Activity list:
**A)** In the interview about plant-based athletes, which herb does Tanya Kwiez call one of her favorite herbs in the world?
**B)** Write the next part of the interview about plant-based athletes, picking up right after its final sentence.
-------- Exercise passage
Wendy McLean (28:26): Yeah, absolutely. That's a great tip. You can hide everything in it. And so the next group was the plant-based athlete. I'm really interested in that, any top tips for the plant-based athlete.
Tanya Kwiez (28:40): Yeah. So professional athletes, it's really interesting, isn't it? There's just more and more really high-profile plant powered athletes now in the media. And then also on social media we have now of course, so it's kind of suggesting a potential rise and a continuing rise in vegan professional competitors, I think. So it's really interesting when you look at the plant-based diet and how it's been linked to reductions in inflammation and also in muscle fatigue after intense bouts of exercise as well. So athletes will tell you how these two factors are really crucial for faster recovery times. So you also want to know about those expert fueling strategies that will support you if you're a plant based athlete. So that includes obviously your foundational diet, which is often an anti-inflammatory diet. There's some specific foods that have been really well researched increasingly in a number of studies actually specifically antioxidants, tons of studies on antioxidants, which assist in improving inflammation in recovery periods, post exercise.
So you're talking about foods such as tart cherries, quercetin, black currents, pomegranate, blueberries, watermelon. And then of course there's our fantastic herbs Rhodiola rosea, is one of my favorite herbs in the world. That's been studied extensively for athletic performance. Then you've got CoQ10 and even evidence-based strains of specific probiotics. Now such as there's a range, a few ranges here in Australia, actually that have been specifically designed for the athlete. So they've been clinically proven to improve certain parameters in enhancing the professional athletes’ post exercise recovery. So I think we're going to start to see more and more plant-based nutrients, phytonutrients being studied.
----------------
-------- Extracted records
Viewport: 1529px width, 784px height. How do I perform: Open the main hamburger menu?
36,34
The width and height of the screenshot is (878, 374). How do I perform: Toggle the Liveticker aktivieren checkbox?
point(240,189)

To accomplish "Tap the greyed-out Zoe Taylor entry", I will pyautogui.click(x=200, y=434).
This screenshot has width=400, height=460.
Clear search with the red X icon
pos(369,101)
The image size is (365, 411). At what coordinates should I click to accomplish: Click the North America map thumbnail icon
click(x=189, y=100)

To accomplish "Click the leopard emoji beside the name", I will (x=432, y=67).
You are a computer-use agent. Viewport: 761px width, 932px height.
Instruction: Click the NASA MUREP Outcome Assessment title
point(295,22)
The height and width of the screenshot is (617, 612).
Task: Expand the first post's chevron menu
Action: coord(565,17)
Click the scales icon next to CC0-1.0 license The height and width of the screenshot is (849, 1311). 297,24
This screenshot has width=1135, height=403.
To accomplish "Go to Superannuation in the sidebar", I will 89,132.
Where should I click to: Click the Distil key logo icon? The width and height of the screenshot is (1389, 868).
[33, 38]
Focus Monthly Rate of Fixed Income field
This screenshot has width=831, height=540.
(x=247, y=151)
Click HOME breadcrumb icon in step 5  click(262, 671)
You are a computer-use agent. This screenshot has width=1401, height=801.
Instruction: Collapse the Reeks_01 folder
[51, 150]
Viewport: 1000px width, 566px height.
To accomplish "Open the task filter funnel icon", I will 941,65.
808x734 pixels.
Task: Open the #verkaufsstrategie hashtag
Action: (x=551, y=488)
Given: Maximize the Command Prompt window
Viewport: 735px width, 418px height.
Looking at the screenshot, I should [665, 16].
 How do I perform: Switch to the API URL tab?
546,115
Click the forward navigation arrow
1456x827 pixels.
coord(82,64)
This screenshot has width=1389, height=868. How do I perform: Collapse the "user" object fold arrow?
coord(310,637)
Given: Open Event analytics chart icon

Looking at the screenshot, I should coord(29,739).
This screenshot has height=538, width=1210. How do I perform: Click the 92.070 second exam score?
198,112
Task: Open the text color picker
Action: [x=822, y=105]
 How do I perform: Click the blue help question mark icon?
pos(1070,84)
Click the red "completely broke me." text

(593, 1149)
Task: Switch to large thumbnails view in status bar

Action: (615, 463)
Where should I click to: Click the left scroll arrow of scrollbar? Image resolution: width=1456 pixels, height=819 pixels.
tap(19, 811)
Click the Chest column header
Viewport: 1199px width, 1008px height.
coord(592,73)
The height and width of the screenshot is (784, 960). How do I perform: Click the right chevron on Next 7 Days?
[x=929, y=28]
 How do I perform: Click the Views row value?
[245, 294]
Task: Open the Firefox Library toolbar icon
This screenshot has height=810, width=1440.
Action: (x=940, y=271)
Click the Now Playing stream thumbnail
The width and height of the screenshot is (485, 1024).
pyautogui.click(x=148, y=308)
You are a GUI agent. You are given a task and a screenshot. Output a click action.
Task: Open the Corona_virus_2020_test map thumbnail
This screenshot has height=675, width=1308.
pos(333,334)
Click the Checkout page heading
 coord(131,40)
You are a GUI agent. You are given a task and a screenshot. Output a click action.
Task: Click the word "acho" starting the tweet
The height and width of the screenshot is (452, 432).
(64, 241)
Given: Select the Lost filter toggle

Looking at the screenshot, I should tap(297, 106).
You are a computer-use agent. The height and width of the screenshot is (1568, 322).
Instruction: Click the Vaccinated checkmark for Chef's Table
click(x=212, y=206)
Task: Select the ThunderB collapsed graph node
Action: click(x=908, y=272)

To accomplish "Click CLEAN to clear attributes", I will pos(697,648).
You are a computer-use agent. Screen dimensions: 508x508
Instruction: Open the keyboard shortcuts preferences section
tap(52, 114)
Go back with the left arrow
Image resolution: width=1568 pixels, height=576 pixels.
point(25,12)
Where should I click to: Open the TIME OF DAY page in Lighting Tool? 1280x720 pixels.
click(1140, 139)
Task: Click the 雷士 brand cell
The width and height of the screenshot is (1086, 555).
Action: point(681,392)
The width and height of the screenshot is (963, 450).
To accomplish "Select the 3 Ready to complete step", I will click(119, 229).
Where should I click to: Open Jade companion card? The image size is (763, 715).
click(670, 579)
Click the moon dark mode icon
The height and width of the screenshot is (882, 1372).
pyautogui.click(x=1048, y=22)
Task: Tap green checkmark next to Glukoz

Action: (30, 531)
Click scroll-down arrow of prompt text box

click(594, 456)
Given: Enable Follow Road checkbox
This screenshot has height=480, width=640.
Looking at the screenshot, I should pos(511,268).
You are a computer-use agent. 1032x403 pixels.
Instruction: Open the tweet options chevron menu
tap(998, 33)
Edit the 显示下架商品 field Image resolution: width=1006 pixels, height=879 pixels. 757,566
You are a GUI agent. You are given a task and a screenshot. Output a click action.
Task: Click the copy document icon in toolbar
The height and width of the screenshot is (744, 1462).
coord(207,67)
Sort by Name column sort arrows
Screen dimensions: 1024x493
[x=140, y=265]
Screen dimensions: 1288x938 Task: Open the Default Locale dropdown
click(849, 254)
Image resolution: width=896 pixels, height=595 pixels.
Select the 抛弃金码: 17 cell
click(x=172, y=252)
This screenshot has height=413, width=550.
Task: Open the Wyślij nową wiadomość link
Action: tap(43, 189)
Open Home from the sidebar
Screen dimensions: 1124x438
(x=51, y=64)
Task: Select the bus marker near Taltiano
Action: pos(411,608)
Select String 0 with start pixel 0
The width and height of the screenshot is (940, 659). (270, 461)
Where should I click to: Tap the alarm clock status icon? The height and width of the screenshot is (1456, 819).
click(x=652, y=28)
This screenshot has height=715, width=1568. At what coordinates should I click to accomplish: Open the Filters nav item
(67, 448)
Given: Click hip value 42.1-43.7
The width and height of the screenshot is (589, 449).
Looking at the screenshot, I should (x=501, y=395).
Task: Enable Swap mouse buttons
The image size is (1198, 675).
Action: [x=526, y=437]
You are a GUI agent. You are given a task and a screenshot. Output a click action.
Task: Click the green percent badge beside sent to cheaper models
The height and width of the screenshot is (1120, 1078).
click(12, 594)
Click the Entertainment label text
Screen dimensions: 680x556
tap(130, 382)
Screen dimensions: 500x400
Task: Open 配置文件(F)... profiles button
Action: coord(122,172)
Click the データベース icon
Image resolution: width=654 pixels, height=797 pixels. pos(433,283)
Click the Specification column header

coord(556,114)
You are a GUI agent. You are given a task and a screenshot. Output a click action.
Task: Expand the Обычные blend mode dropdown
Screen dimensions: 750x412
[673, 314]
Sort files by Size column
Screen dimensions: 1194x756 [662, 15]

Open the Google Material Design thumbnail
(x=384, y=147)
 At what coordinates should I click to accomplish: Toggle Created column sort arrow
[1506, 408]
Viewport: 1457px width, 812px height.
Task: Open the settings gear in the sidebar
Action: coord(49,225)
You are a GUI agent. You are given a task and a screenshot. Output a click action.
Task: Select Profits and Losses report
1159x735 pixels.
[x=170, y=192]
----------------
Task-by-task outputs:
**A)** Rhodiola rosea.

**B)**
Wendy McLean (30:31): Yeah. And certainly, curcumin has been studied as well for recovery.
Tanya Kwiez (30:37): Yeah, definitely. And Pycnogenol as well, that's been shown to produce a 21% increase in studies for endurance on a treadmill. So it's all about knowing what these evidence based phytochemicals and nutrients are, and then obviously knowing what they do. And there's just so much research now at our fingertips because the plant-based athlete is such a focus point at the moment.
Wendy McLean (30:58): Yeah, absolutely. And I think with the rise of athletes wanting to switch to plant-based, it's important that we have all this evidence for them in one area and not just random things on Google, you know? So a comprehensive guide.
Tanya Kwiez (31:14): I agree completely.
Wendy McLean (31:16): Oh, well, that's just been wonderful. Thank you so much for sharing firstly, your journey and experience, but then also this wealth of information as well about plant-based eating and living.
Tanya Kwiez (31:29): Ah, you're welcome. Thank you so much for having me. It was good fun.
Wendy McLean (31:32): Thanks Tanya. And thanks for tuning into this episode today. We appreciate your support and feel free to leave us a review. We'd love to hear from you. Thank you.